Vikrama Sanjeeva wrote:
> The primary job of Lexical Analyzer is to generate tokens.But what
> other functionality is added in Lexical Analyzer in order to make it
> efficient?. I mean,
>
> 1: It may check for defined variables/identifiers
> 2:It may check for accurate opening and closing comments
> etc.


A lexer should avoid checks as far as possible IMHO. Reasons:


1. There isn't much efficiency to be gained. The check will be done,
and it will take about the same time, regardless of which phase of the
compiler does it. (There is some efficiency to be gained by keeping
the total number of passes down, but I think the days when that was
relevant are gone.)


Anyway, it's better to design the code for overall
flexibility. I.e. set the checks up so that you can move them from
lexer to parser to code generation and back, with no more adaptation
work than absolutely necessary. This way, you can redesign the
compiler with relative easy when efficiency (or any other of a dozen
design criteria) mandates it. Besides, your code will be cleaner -
making code modular does require a lot of work, but your code will
have better interfaces, less bugs, be more maintainable, and probably
also more efficient (efficiency considerations added at an early stage
tend to make things really complicated after a couple of maintenance
cycles, at which point the compiler will spend a lot of time working
around the limitations imposed by the early implementation).

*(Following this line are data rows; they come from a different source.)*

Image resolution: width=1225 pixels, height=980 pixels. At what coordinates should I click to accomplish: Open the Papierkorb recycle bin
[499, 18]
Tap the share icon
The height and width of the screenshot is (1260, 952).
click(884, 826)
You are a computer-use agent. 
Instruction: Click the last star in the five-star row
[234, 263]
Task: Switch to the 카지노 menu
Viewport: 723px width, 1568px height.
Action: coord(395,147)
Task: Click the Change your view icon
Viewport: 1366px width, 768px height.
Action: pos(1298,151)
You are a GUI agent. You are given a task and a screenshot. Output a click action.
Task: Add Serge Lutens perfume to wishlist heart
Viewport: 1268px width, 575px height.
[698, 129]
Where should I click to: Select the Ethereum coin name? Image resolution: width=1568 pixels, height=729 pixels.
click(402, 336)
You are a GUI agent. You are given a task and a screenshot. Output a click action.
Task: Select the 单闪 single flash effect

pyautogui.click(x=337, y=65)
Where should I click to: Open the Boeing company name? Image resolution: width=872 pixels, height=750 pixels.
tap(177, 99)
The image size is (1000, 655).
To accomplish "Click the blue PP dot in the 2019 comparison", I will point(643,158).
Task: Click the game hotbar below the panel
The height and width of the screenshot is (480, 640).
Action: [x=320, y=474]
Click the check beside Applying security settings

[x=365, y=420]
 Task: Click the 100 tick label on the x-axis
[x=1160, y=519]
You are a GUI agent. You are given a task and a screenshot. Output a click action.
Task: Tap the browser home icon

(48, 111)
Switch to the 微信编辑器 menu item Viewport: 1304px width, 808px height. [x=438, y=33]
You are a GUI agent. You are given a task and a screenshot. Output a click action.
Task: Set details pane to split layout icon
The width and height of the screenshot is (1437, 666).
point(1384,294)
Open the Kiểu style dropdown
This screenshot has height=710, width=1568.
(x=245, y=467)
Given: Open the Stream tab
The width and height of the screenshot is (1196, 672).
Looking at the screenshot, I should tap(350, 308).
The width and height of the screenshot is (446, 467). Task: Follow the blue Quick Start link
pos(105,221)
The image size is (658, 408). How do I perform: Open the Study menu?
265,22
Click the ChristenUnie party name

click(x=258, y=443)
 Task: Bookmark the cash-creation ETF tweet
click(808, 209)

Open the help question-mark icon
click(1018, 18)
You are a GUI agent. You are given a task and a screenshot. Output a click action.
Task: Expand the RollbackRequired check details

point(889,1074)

(Been there, done all that. I've spend a lot of the last few months
trying to figure out how much of a long-forgotten optimization is
still lurking in our code.)


2. Other phases of the compiler may have better information to check
against. E.g. checks for defined names are impossible until after
semantic analysis.
You can interleave lexing, parsing and semantic analysis, but this
usually results in a complicated web of interdependencies between the
phases, with the associated maintenance problems.
This doesn't mean it isn't done. Actually many compilers do this - there
are lots of languages around where semantics has repercussions on
syntax. But if you have a choice, avoid intermixing layers.


In summary: first make it run, then make it run fast.
This is an old advice that probably predates my own professional
experience by years, but obviously it still bears repeating...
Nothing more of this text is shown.